_PAGE EXCERPT_.
An embedded and charset-unspecified text was scrubbed...
Name: not available
URL: <https://stat.ethz.ch/pipermail/r-sig-mixed-models/attachments/20110328/eea05d9f/attachment.pl>
A slightly more accommodating position is that some selection 
may be acceptable if it makes little difference to the magnitudes of
parameter estimates and to the interpretations that can be placed
upon them.  [Since writing this, I notice that Ben has now posted a
message that makes broadly similar follow-up points.]

The usual interpretations of p-values assume, among other things, 
a known model.  This assumption is invalidated if there has been
some element of backward elimination or other element of variable
selection.  Following variable selection, the p-value is no longer, 
strictly, a valid p-value.

Elimination of a term with a p-value greater than say 0.15 or 0.2 is
however likely to make little differences to estimates of other terms
in the model.  Thus, it may be a reasonable way to proceed.  For
this purpose, an anti-conservative (smaller than it should be)  
p-value will usually serve the purpose.

Nowadays it is of course relatively easy to do a simulation that will 
check the effect of a particular variable elimination/selection strategy.  
If there is some use of variable elimination/selection, and anything of 
consequence hangs on the results, this should surely be standard 
practice. 

John Maindonald             email: john.maindonald at anu.edu.au
phone : +61 2 (6125)3473    fax  : +61 2(6125)5549
Centre for Mathematics & Its Applications, Room 1194,
John Dedman Mathematical Sciences Building (Building 27)
Australian National University, Canberra ACT 0200.
http://www.maths.anu.edu.au/~johnm

On 03/28/2011 01:04 PM, Iker Vaquero Alba wrote:
  Ok, I have had a look at the mcmcsamp() function. If I've got it
right, it generates an MCMC sample from the parameters of a model fitted
preferentially with "lmer" or similar function.

  But my doubt now is: even if I cannot trust the p-values from the
ANOVA comparing two different models that differ in a term, is it still
OK if I simplify the model that way until I get my Minimum Adequate
Model, and then I use mcmcsamp() to get a trustable p-value of the terms
I'm interested in from this MAM, or should I directly use mcmcsamp()
with my Maximum model and simplify it according to the p-values obtained
with it?

  Thank you. Iker
 Why are you simplifying the model in the first place?  (That is a real
question, with only a tinge of prescriptiveness.) Among the active
contributors to this list and other R lists, I would say that the most
widespread philosophy is that one should *not* do backwards elimination
of (apparently) superfluous/non-significant terms in the model.  (See
myriad posts by Frank Harrell and others.)

 If you do insist on eliminating terms, then the LRT (anova()) p-values
are no more or less reliable for the purposes of elimination than they
are for the purposes of hypothesis testing.

_RECORD EXCERPTS_.
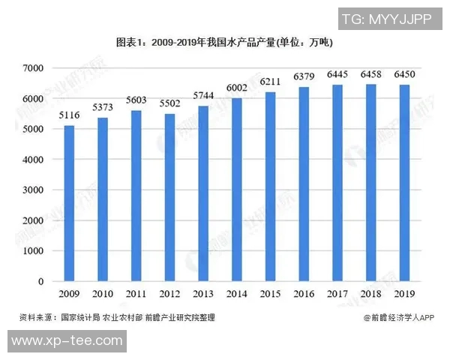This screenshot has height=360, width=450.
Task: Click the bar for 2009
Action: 69,203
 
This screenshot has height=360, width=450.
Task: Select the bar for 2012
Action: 170,197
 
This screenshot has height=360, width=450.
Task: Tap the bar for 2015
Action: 270,187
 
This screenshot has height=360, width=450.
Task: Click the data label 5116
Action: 69,114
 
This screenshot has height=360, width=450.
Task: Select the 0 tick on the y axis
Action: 41,281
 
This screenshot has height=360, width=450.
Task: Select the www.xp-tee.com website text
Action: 67,340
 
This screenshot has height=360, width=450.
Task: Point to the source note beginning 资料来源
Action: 117,318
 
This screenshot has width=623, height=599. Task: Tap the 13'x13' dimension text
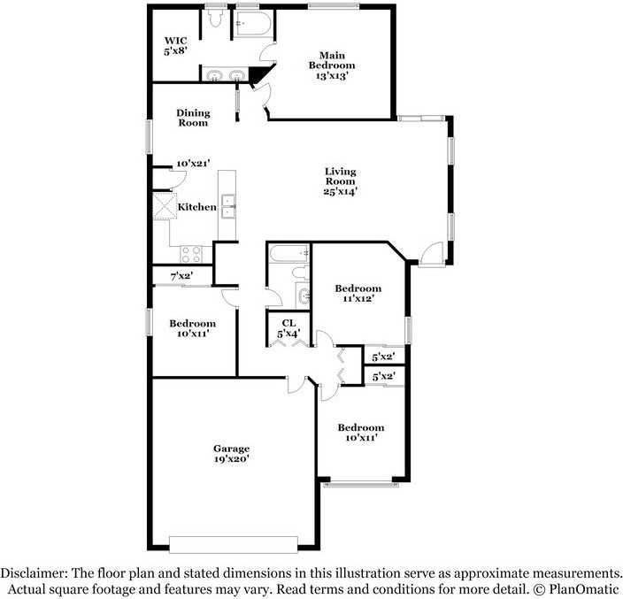(x=332, y=76)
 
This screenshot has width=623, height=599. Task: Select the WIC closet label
(x=174, y=40)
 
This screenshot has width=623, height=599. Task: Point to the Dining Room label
(x=192, y=118)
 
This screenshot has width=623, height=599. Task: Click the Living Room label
(x=340, y=176)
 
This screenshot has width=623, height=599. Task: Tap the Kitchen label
(x=196, y=207)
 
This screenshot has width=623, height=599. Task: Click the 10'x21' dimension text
(x=192, y=164)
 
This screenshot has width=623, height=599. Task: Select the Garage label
(x=230, y=448)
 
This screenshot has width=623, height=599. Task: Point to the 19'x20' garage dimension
(x=230, y=459)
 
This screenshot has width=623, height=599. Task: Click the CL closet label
(x=288, y=323)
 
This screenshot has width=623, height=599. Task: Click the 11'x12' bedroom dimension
(x=358, y=300)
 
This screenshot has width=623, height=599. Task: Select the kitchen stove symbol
(x=191, y=252)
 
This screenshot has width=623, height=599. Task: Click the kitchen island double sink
(x=228, y=206)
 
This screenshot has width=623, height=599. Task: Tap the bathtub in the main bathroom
(x=251, y=24)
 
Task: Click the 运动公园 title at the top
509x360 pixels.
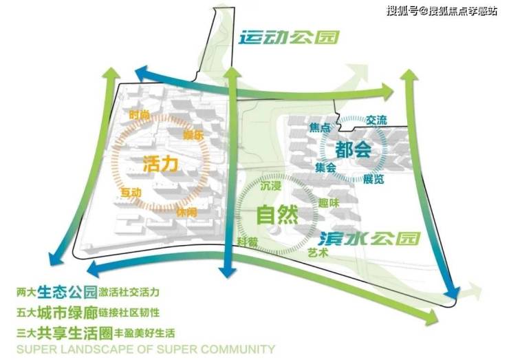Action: coord(290,37)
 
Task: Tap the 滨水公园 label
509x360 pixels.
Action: coord(370,238)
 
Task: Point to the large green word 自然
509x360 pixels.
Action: coord(277,215)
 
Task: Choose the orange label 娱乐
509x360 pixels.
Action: coord(195,135)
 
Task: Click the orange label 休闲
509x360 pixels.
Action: coord(186,212)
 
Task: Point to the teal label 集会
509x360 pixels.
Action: coord(325,167)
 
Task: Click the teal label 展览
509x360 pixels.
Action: coord(374,179)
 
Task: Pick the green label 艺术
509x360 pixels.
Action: coord(318,253)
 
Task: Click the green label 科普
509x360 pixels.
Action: coord(248,240)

_WRITTEN TASK A_.
Reproduce the stretch of the post on variable selection and p-values from "Nowadays it is" through "Canberra ACT 0200.".
_WRITTEN TASK B_.
Go on with the post on variable selection and p-values, starting after its last sentence.
The lines play no part in what is asked here.

_EXERCISE ANSWER A_.
Nowadays it is of course relatively easy to do a simulation that will 
check the effect of a particular variable elimination/selection strategy.  
If there is some use of variable elimination/selection, and anything of 
consequence hangs on the results, this should surely be standard 
practice. 

John Maindonald             email: john.maindonald at anu.edu.au
phone : +61 2 (6125)3473    fax  : +61 2(6125)5549
Centre for Mathematics & Its Applications, Room 1194,
John Dedman Mathematical Sciences Building (Building 27)
Australian National University, Canberra ACT 0200.

_EXERCISE ANSWER B_.
--- El *lun, 28/3/11, Ben Bolker /<bbolker at gmail.com>/* escribi?:

   De: Ben Bolker <bbolker at gmail.com>
   Asunto: Re: [R-sig-ME] lmer and p-values
   Para: r-sig-mixed-models at r-project.org
   Fecha: lunes, 28 de marzo, 2011 18:27

   Iker Vaquero Alba <karraspito at ...> writes:

  Dear list members:

  I am fitting a model with lmer, because I need to fit some nested
as well as non-nested random effects in it. I am doing a split plot
simplification, dropping terms from the model and comparing the
   models with or
without the term. When doing and ANOVA between one model and its
   simplified
version, I get, as a result, a chisquare value with 1 df (df from
   the bigger
model - df from the simplified one), and a p-value associated.

  I was just wondering if it's correct to present this chisquare and
p values as a result of testing the effect of a certain term in
   the model. I am
a bit confused, as if I was doing this same analysis with lme, I
   would be
getting F-values and associated p-values.

     When you do anova() in this context you are doing a likelihood ratio
   test, which is equivalent to doing an F test with 1 numerator df and
   a very large (infinite) denominator df.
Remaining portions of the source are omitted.